▶ [ACTION ITEM A]
Answer these questions from the passage on nursing home workers, one per line:
(i) What was the median hourly wage of nursing assistants working in nursing homes in 2018?
(ii) In what month did FEMA announce it would send PPE supplies to nursing homes?
(iii) What color were the bags that nursing homes received instead of isolation gowns?
▶ [ACTION ITEM B]
Rewrite the stretch of the passage on nursing home workers from "Brendan Williams" through "has it sent?", swapping "nursing homes" for "care facilities".

▶ [READING TEXT]
# # # #

Brendan Williams

According to Paraprofessional Health Institute data, there were 581,000 nursing assistants working in nursing homes in 2018. Their median wage was just $13.38 an hour. Ninety-two percent were women, and the workforce is predominantly comprised of people of color — 37% are Black. Perhaps these demographics make it easier for some policymakers to marginalize these essential workers.

They may also explain the federal response to the crisis COVID-19 has created in our nursing homes. While hospitals receive most of the attention, and funding, nursing homes — at the very epicenter of the pandemic — have been treated as an afterthought. It was not until May that the Federal Emergency Management Agency (FEMA) announced it would send personal protective equipment (PPE) supplies to the nation’s nursing homes.  And what has it sent? 

Instead of fluid-impermeable, disposable isolation gowns, nursing homes received bright blue, unlabeled rectangular bags. At least one provider I know feared these were body bags. It was not an irrational fear — the bags, made of garbage bag material, had no holes through which functioning arms or hands could protrude. When I wore them for reporters, they were enormous on me, and I’m 6’3” tall and weigh 220 pounds.

# # # #

▶ [STORED DATA]
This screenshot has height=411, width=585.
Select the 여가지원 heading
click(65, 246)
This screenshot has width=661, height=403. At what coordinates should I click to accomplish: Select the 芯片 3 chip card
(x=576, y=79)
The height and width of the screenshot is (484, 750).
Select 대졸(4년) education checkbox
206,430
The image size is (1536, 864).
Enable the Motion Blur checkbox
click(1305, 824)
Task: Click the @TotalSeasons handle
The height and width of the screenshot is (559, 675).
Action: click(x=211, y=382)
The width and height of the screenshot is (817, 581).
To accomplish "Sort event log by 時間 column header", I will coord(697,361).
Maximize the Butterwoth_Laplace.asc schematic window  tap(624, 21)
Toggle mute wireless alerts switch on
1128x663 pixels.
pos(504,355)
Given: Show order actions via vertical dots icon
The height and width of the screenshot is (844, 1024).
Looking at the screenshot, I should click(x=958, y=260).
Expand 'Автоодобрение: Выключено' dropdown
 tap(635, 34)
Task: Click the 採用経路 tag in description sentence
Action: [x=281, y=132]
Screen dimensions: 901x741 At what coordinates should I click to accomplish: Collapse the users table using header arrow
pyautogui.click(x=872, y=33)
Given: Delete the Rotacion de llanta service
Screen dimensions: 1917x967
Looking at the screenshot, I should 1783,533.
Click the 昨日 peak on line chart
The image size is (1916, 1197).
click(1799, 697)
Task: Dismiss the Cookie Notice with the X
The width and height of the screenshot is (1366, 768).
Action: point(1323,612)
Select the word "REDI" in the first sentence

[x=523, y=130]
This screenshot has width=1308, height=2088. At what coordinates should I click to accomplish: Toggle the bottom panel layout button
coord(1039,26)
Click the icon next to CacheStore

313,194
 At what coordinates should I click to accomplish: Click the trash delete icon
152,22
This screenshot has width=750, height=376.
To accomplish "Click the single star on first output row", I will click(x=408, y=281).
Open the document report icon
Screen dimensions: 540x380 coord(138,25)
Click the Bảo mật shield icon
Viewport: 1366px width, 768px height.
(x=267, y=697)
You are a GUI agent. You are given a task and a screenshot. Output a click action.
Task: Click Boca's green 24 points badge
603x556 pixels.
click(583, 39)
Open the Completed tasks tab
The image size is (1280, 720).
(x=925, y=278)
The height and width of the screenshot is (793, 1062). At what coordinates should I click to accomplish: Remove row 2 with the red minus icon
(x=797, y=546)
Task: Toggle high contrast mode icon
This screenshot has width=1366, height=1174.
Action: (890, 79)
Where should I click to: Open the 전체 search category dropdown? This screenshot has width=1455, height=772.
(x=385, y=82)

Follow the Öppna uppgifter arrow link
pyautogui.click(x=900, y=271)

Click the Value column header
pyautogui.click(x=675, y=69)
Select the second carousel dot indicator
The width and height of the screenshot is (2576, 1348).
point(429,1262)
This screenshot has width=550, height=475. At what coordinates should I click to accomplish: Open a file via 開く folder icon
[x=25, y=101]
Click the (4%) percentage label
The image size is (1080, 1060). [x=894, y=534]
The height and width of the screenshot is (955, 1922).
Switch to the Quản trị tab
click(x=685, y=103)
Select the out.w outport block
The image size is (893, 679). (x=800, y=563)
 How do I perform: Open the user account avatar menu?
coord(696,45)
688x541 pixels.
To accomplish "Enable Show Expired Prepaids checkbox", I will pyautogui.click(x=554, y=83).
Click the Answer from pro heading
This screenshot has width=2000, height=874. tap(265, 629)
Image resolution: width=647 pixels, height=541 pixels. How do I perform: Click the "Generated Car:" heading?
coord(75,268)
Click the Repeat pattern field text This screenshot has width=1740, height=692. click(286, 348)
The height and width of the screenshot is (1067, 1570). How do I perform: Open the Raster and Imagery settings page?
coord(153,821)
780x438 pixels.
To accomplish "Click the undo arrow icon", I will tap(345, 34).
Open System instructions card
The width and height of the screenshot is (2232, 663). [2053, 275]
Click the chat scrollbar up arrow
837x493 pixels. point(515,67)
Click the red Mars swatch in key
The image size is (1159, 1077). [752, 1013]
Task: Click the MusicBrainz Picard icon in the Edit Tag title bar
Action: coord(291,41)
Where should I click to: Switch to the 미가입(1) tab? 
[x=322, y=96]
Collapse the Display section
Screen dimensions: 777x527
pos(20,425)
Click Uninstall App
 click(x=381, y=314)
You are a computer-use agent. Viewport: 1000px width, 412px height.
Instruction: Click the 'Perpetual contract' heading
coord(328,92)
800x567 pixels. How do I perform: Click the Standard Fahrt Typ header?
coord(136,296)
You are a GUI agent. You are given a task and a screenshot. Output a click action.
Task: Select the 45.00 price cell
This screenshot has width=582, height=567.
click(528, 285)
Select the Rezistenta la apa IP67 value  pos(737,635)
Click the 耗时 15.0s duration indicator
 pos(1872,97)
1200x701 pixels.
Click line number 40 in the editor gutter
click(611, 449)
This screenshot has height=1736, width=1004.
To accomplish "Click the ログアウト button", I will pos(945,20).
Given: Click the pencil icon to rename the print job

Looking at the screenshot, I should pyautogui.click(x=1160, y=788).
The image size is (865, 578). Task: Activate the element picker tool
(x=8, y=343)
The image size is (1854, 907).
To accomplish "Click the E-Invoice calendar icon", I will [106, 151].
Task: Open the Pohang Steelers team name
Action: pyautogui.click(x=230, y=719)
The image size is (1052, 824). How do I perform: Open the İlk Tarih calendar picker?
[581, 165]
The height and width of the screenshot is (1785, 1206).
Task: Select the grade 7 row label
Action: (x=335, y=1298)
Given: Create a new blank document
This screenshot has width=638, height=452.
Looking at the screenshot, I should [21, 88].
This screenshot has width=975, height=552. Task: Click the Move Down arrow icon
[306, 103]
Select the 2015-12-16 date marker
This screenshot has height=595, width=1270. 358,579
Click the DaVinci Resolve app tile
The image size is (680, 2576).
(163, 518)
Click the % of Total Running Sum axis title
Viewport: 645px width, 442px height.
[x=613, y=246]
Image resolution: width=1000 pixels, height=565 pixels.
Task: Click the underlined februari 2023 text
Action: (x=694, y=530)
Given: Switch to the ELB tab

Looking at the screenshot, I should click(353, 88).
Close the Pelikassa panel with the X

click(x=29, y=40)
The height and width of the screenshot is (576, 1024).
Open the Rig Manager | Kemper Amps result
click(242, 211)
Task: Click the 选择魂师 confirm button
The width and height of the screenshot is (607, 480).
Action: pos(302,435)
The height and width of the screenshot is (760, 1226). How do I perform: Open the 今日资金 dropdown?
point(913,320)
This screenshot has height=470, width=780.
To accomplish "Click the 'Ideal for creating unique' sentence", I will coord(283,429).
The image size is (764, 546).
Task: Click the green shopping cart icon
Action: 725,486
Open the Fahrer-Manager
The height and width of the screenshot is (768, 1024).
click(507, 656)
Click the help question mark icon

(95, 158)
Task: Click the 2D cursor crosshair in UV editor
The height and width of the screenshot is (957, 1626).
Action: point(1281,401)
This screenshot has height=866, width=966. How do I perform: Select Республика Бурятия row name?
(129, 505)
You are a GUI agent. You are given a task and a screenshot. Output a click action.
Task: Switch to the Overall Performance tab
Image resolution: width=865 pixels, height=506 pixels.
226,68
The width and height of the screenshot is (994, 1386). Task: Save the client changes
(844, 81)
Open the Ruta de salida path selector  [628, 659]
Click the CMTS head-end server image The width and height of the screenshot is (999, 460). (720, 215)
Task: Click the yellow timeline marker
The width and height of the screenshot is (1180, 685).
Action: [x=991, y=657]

# # # #

▶ [EXERCISE ANSWER A]
(i) $13.38 an hour
(ii) May
(iii) Bright blue

▶ [EXERCISE ANSWER B]
Brendan Williams

According to Paraprofessional Health Institute data, there were 581,000 nursing assistants working in care facilities in 2018. Their median wage was just $13.38 an hour. Ninety-two percent were women, and the workforce is predominantly comprised of people of color — 37% are Black. Perhaps these demographics make it easier for some policymakers to marginalize these essential workers.

They may also explain the federal response to the crisis COVID-19 has created in our care facilities. While hospitals receive most of the attention, and funding, care facilities — at the very epicenter of the pandemic — have been treated as an afterthought. It was not until May that the Federal Emergency Management Agency (FEMA) announced it would send personal protective equipment (PPE) supplies to the nation’s care facilities.  And what has it sent?